> _Problem requirements_: With the pictures removed, the data below must be transcribed in full and exactly.

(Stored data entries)
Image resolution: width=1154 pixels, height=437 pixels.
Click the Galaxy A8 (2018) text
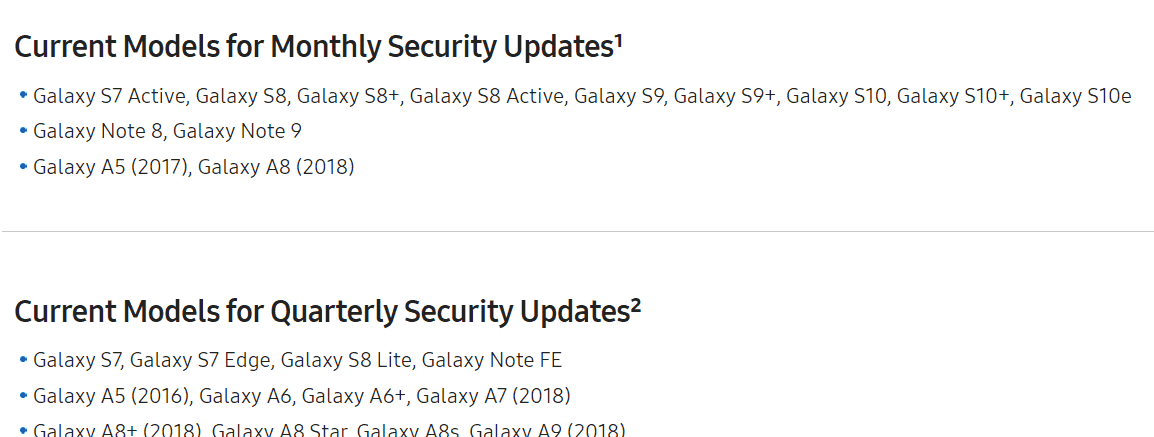click(x=276, y=167)
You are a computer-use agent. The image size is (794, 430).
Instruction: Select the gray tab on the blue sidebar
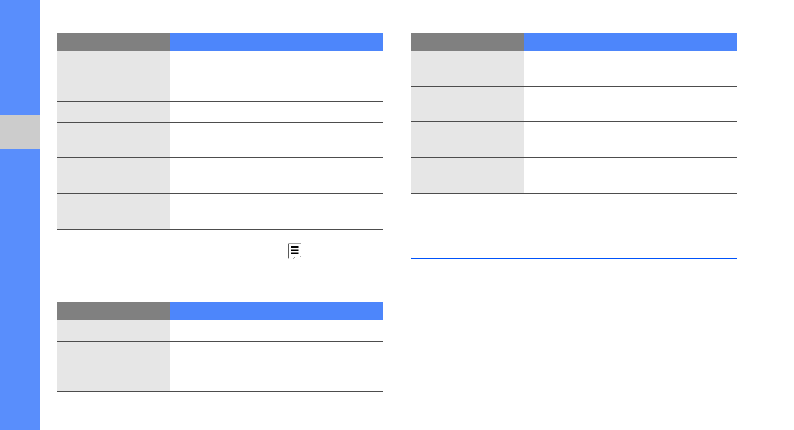(x=20, y=132)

> _Finished exercise_:
Image resolution: width=1154 pixels, height=437 pixels.
Click the Galaxy A8 (2018) text
click(x=276, y=167)
You are a computer-use agent. The image size is (794, 430).
Instruction: Select the gray tab on the blue sidebar
(x=20, y=132)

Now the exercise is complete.